The very place where you see yourself as most undeserving is the very place at which Jesus’ cross says to you, “Come to me.” You say, “But when does his welcome end?” The cross says, “Never.” Jesus has the final word with us. His salvation is not temporary. His sacrifice is not for a limited time. This is a permanent deal.

In Mark’s account of the death of Jesus in Mark 15:33-47, he includes a bit about Jesus’s burial in verses 42-47. Why does he record the burial of Jesus? Throughout history, this has been a contested point of the story. Some say Jesus didn’t really die on the cross. Maybe he passed out, was taken down, and recovered somewhere. Muslims say he was taken to heaven before he died on the cross. Others say dogs ate his body. But from the earliest of days, the burial of Jesus was an important and well-recorded point. All four gospels record his burial, and the earliest Christian creed, the Apostles’ Creed, includes it.

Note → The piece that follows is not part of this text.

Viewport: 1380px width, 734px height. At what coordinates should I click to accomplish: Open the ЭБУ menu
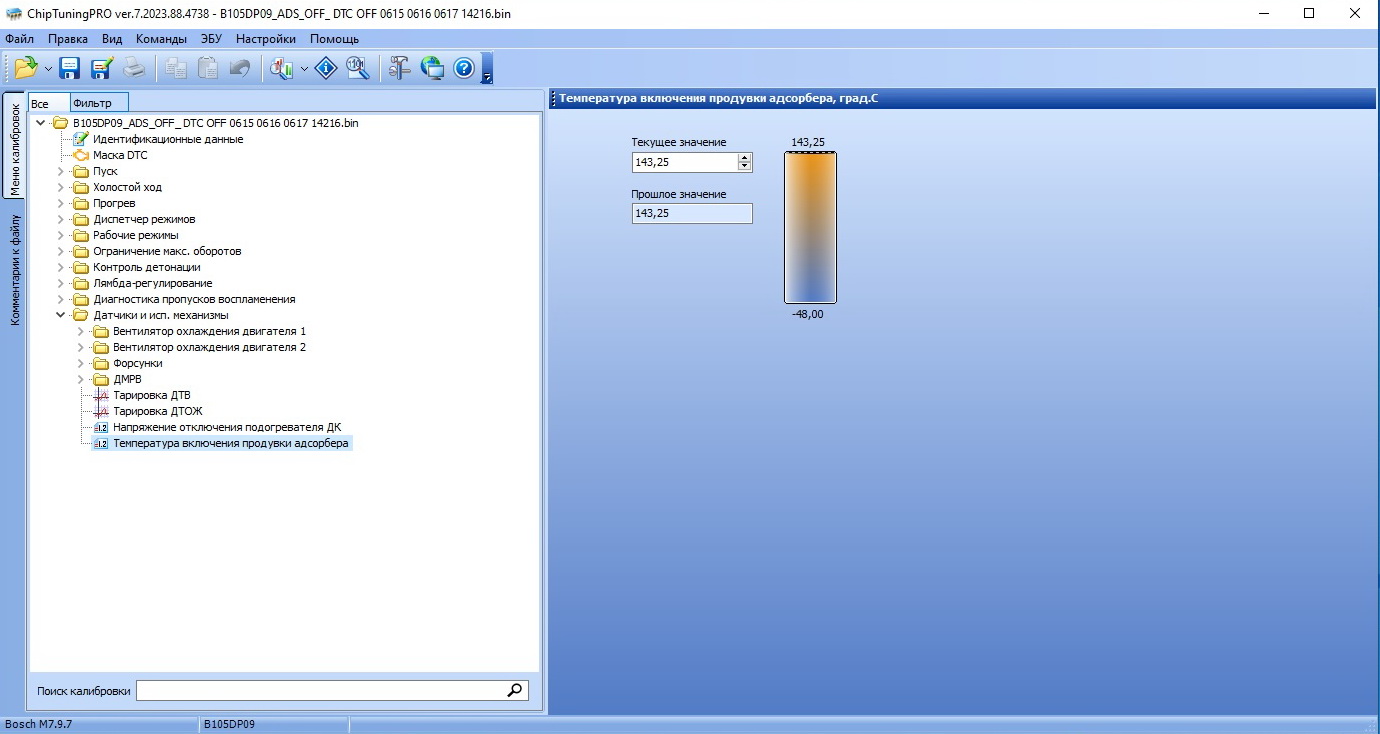tap(211, 39)
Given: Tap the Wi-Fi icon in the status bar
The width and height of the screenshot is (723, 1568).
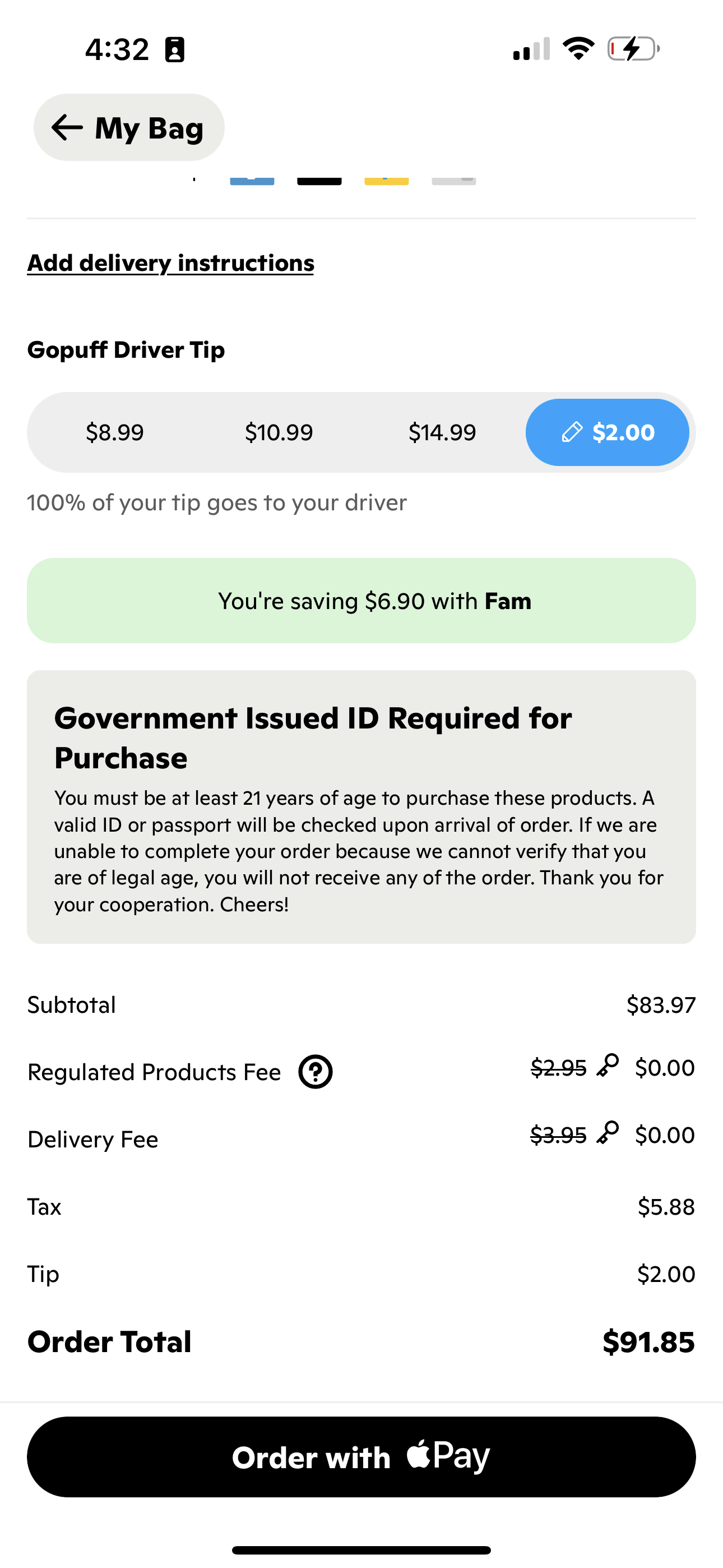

But why does his burial matter so much? Because only a dead Jesus saves. Only a dead and buried Jesus experienced the full wrath of God against our sin. Only a dead and buried Jesus can resurrect. If he wasn’t really dead and truly buried, the resurrection couldn’t have happened, it was only for show, and if the resurrection didn’t happen then, as Paul said, “our preaching is in vain and our faith is in vain.”

The details Mark includes lead us to the conclusion that Jesus really did die, and he really was buried. Verses 42-43 tell us that by evening, because it was the day of Preparation, the day before the Sabbath, Joseph of Arimathea, a member of the Sanhedrin council, took courage and went to Pilate to ask for the body. Those details matter because of what comes next. Verse 44 says Pilate was surprised to hear Jesus was already dead. Crucifixion could take days. Jesus was dead in a few hours. So he called the centurion who oversaw the death. After confirming, Pilate gave Joseph his body. This wasn’t normal practice. Usually, to complete the humiliation of crucifixion, the body was thrown in the trash heap. So why did Pilate give the body to Joseph? Mark doesn’t say. All he says is that he did, and that’s important because it’s different from the normal way of things. It’s the kind of thing that is only written down if it’s true.

But it’s important for other reasons too. It’s a fulfillment of prophecy. The Old Testament prophesied this kind of burial for the Messiah. Joseph was a rich man—only a rich man had a tomb like this prepared. Isaiah said the Messiah would have his grave made with a rich man in his death (Isaiah 53:9) and that the tomb would be cut out of a rock (Isaiah 22:16). Even more amazing, John says in his account that this tomb was in a garden (John 19:41). Remember, that’s where the tragedy of this world’s darkness began. The Puritan commentator Matthew Henry puts it this way, “In the garden of Eden death and the grave first received their power, and now in a garden they are conquered, disarmed, and triumphed over. In a garden Christ began his passion, and from a garden he would rise, and begin his exaltation.”